Please rewrite the data from the line that contains "How do I perform: Add" through the line that contains "[x=1360, y=366]", changing "custom shortcut" to "keyboard shortcut" and leaving everything else as it is. Omit the pictures from your answer.

_Excerpted data_:

################

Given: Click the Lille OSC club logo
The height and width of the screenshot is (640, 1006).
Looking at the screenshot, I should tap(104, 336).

################

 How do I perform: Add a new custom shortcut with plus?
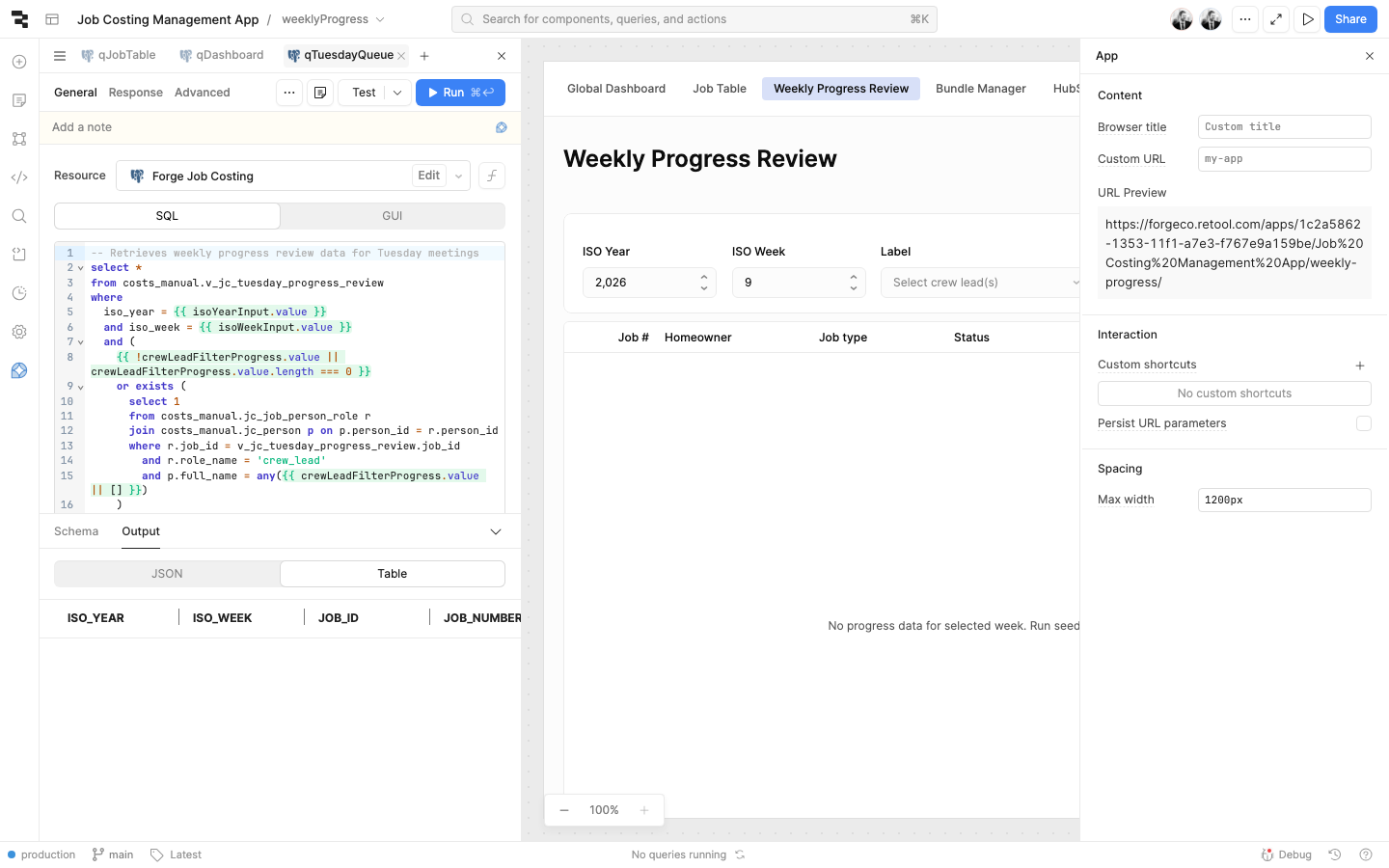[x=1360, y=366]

################

_Response to the task_:
 How do I perform: Add a new keyboard shortcut with plus?
[x=1360, y=366]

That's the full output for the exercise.